The most likely diagnosis is amyopathic dermatomyositis. This patient has a clinical presentation of heliotrope eruption in the form of a violaceous periorbital rash, Gottron papules over the extensor surface of small joints of the hands, and photodistributed violaceous poikiloderma (V sign and Shawl sign) without muscle weakness. These are findings of skin involvement seen in dermatomyositis without any clinical, serum, or electromyogram (EMG) findings of muscle involvement or myositis, suggesting the diagnosis of amyopathic dermatomyositis. Amyopathic dermatomyositis is seen in about 20% to 25% of patients with dermatomyositis, but some of these patients have evidence of myositis on one of the evaluation studies (muscle enzymes, EMG, or muscle biopsy) in the absence of muscle weakness. To qualify for the diagnosis of amyopathic dermatomyositis, the patient should have the characteristic rash but no clinical, laboratory, or muscle evaluation findings of myositis. Amyopathic dermatomyositis may be triggered by sunlight exposure and also is associated with an underlying malignancy. Treatment is usually with glucocorticoids and immunosuppressive agents.

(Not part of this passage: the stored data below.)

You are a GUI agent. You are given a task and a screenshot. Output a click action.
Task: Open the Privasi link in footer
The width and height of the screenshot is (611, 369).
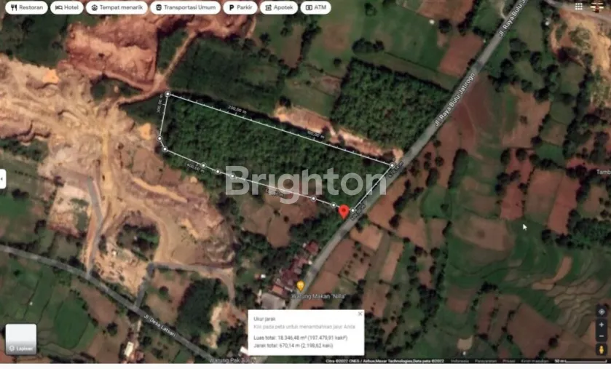click(508, 361)
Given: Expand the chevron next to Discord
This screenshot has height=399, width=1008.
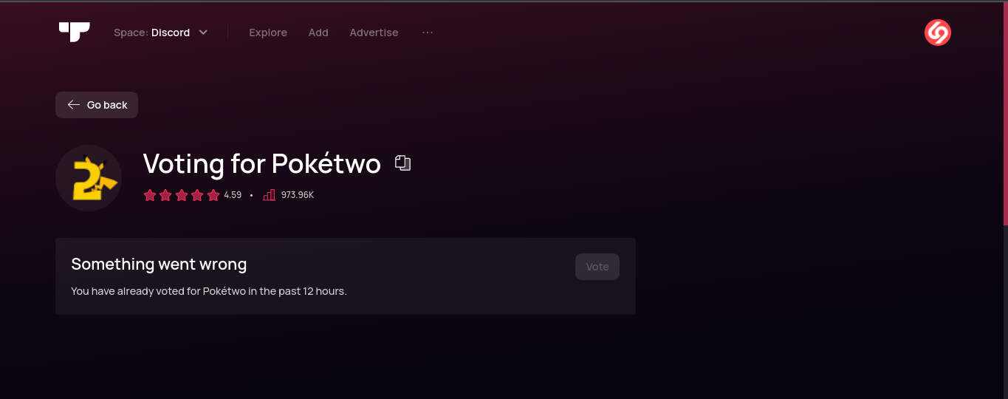Looking at the screenshot, I should 204,33.
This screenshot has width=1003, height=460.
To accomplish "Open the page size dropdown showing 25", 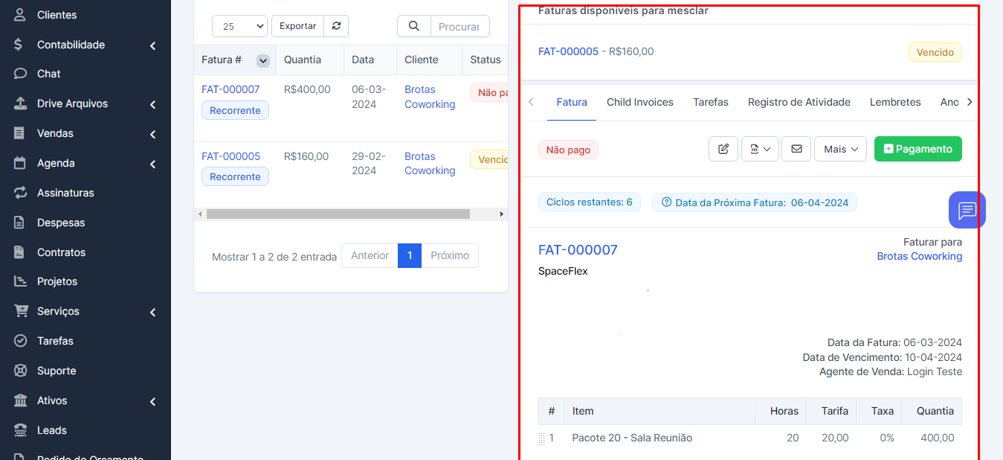I will pyautogui.click(x=239, y=26).
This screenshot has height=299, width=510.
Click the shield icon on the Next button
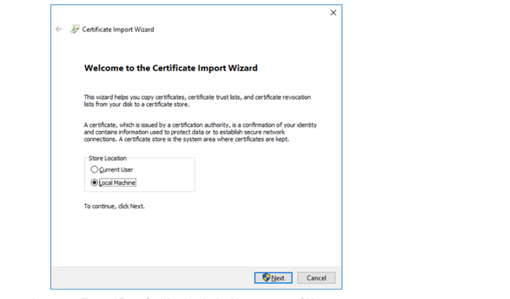pyautogui.click(x=266, y=278)
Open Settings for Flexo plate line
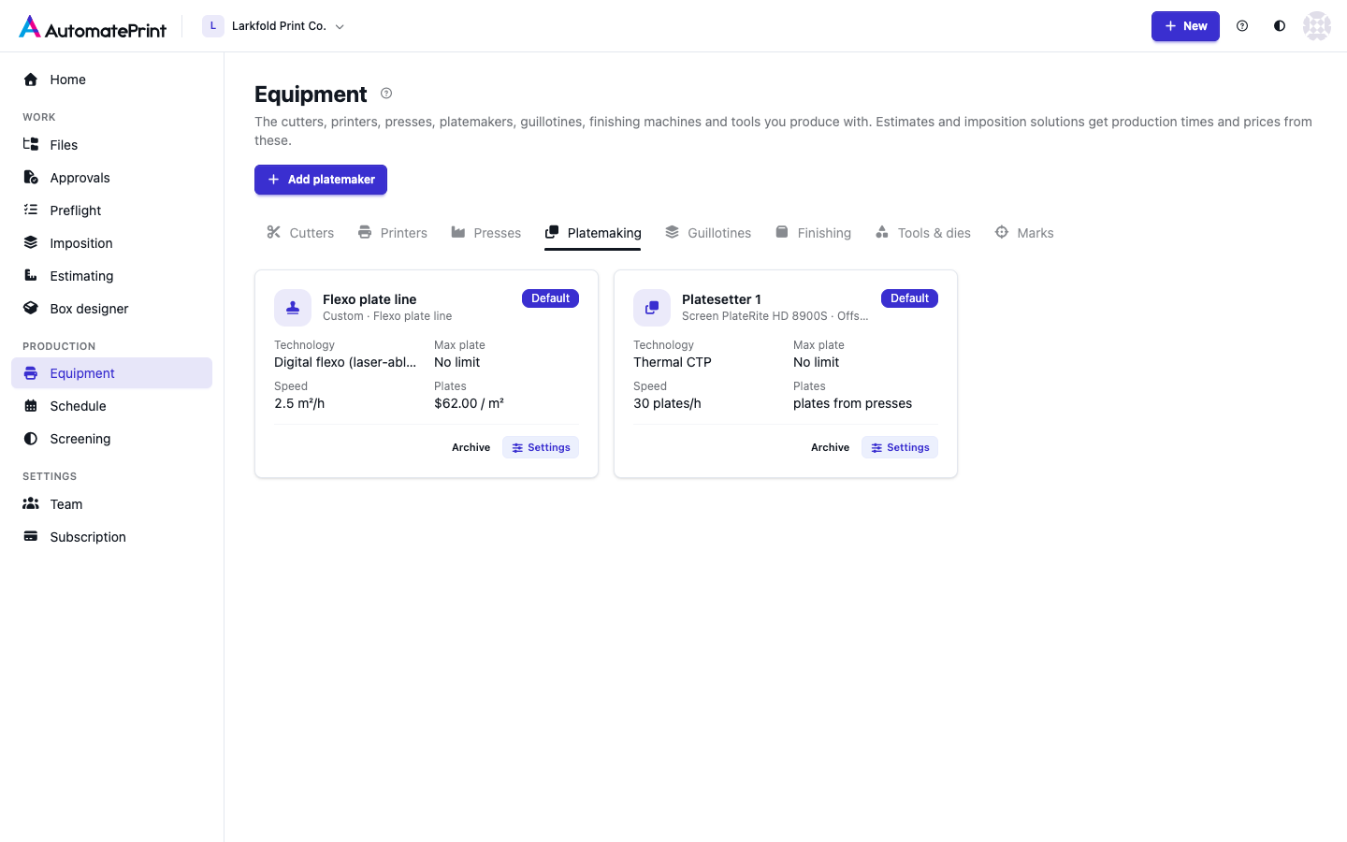Screen dimensions: 1347x842 coord(541,447)
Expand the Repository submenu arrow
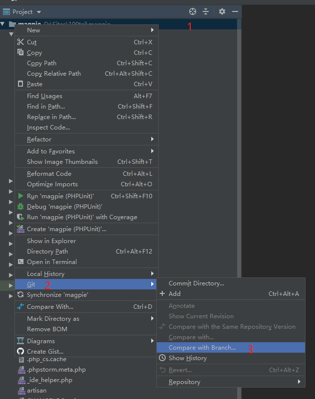 tap(300, 382)
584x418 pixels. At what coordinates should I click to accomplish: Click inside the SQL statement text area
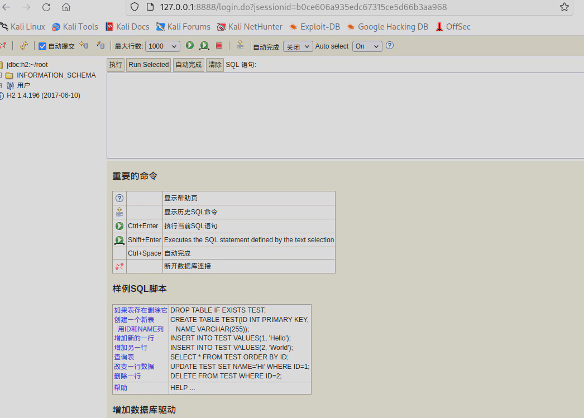[x=345, y=116]
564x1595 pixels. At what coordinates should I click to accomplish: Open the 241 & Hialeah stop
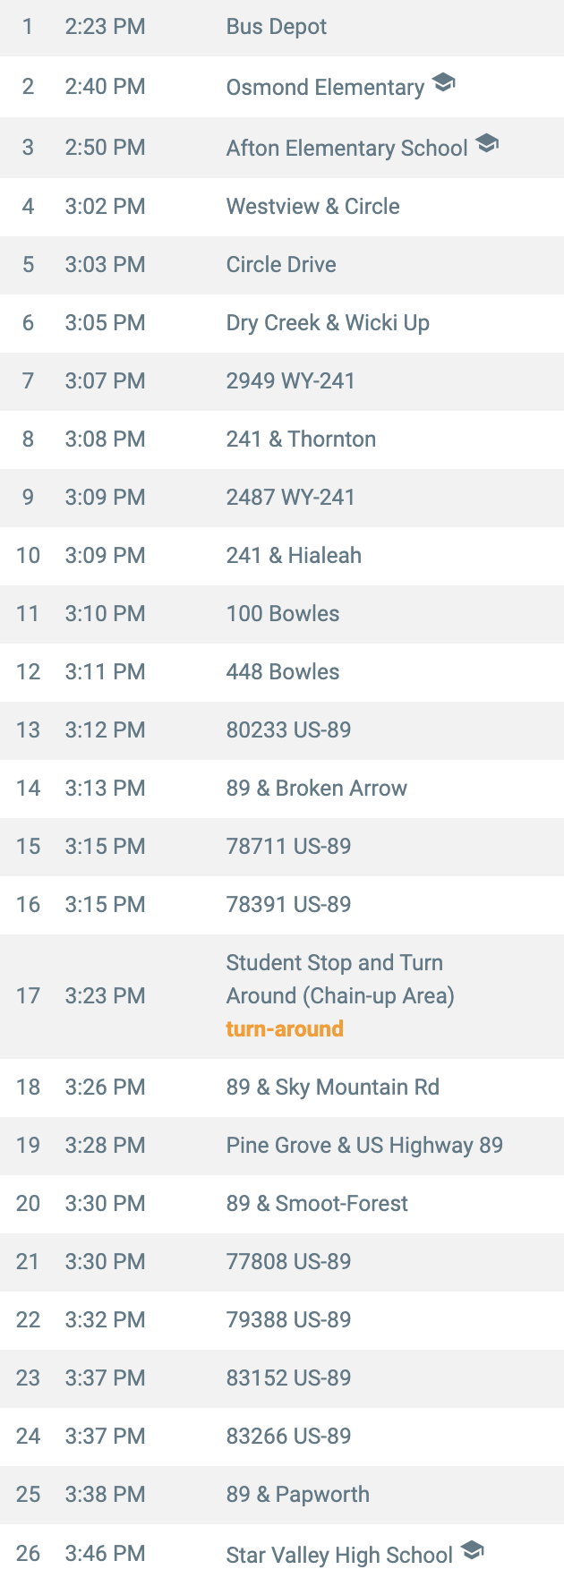point(282,556)
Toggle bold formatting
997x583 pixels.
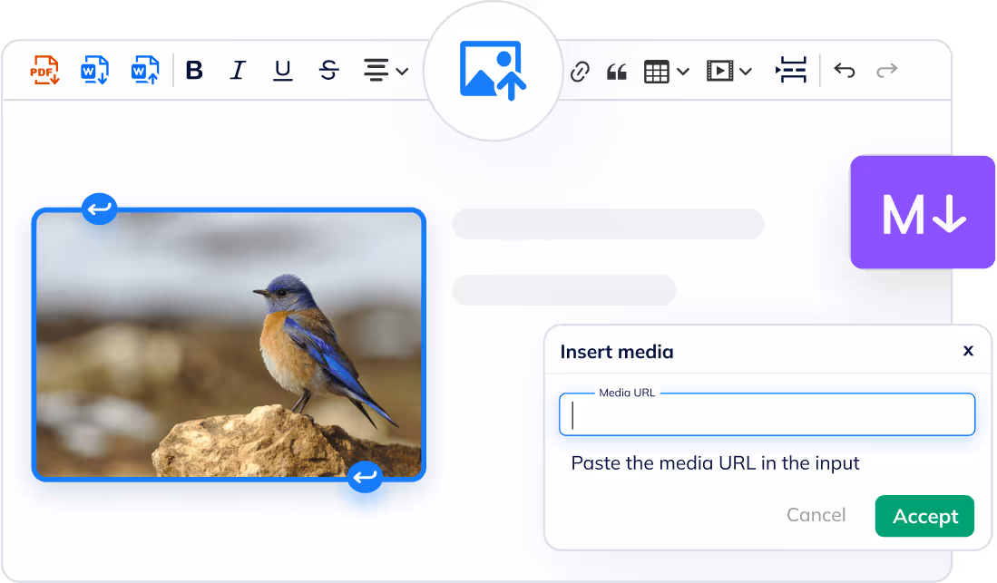click(194, 71)
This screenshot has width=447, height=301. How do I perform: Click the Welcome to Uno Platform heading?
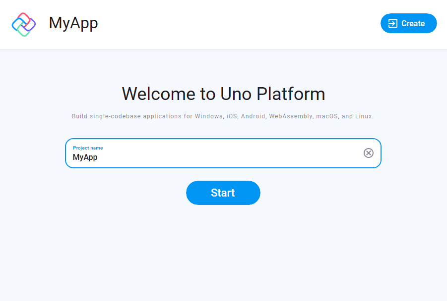[x=223, y=94]
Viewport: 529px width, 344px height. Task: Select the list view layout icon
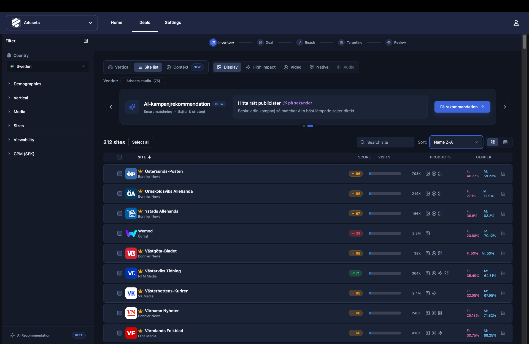(x=493, y=142)
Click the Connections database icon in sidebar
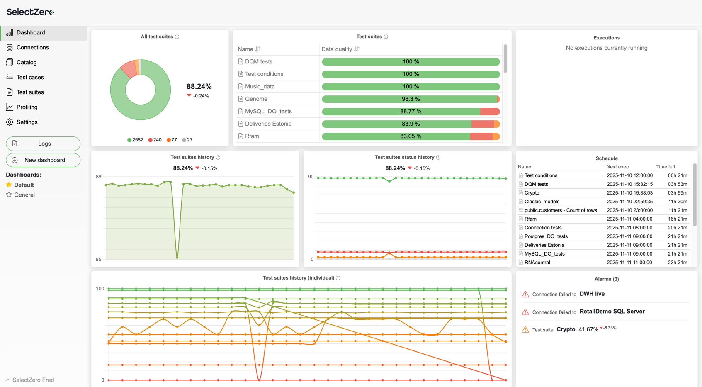This screenshot has width=702, height=387. pyautogui.click(x=10, y=48)
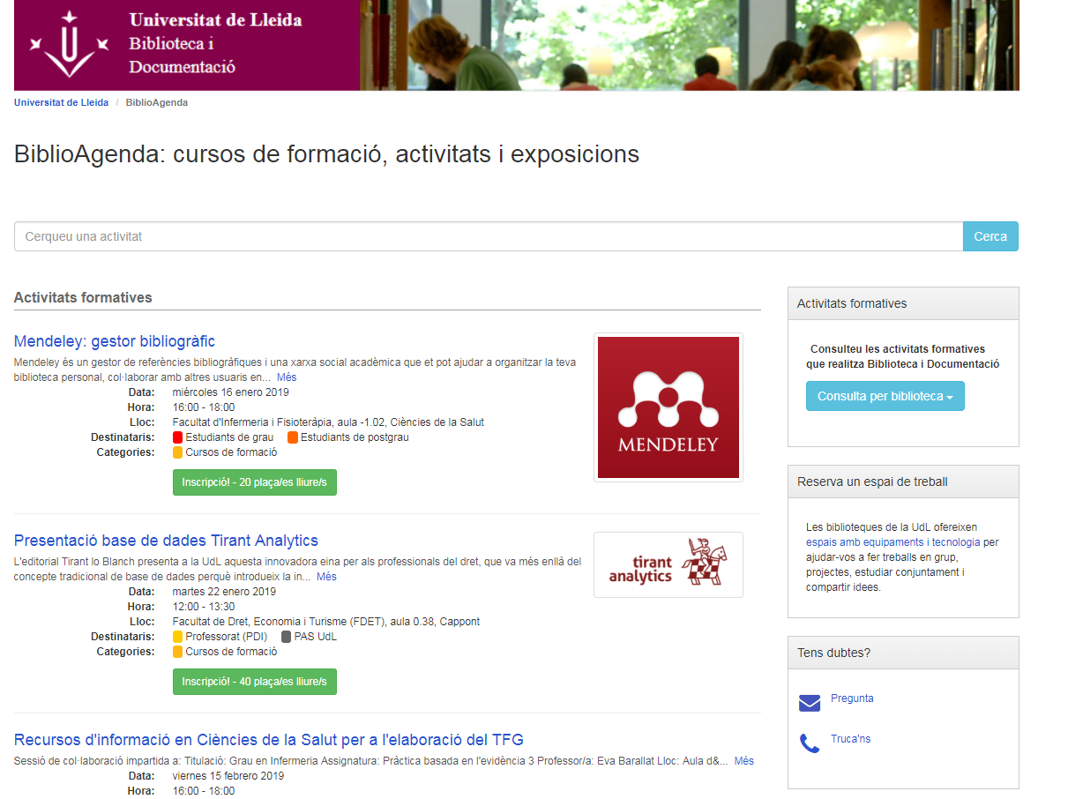Click the Mendeley logo image
The width and height of the screenshot is (1083, 799).
tap(668, 407)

Polymorphous light eruption (PMLE) is another dermatologic condition in which patients develop skin lesions after exposure to sunlight; these lesions last several days and resolve spontaneously in the absence of reexposure. A variety of skin lesions may be seen in PMLE, including urticarial wheals, papules, plaques, and vesicles. PMLE usually develops early in the spring, with the first few exposures to sunlight, and can be triggered by intense exposures. These lesions occur in photodistributed areas but lack characteristic heliotrope or Gottron eruptions. A diagnosis of PMLE is unlikely in this patient.
Rosacea is a chronic, inflammatory condition that causes an acneiform eruption and flushing on the mid-face. There are two types, vascular and papular pustular (inflammatory) rosacea. Vascular rosacea presents as persistent flushing, especially of the central face, with prominent telangiectasias. Pustules and papules are seen in the inflammatory variant, but in contrast to acne, rosacea pustules are not follicular based. The patient's findings are not consistent with rosacea.
Although this patient has positive antinuclear antibodies, she lacks the associated findings of systemic lupus erythematosus (SLE), including malar/discoid rash, arthritis, organ involvement, and kidney disease. SLE can cause a rash on the hands similar to Gottron papules, but it more typically involves skin located between the joints.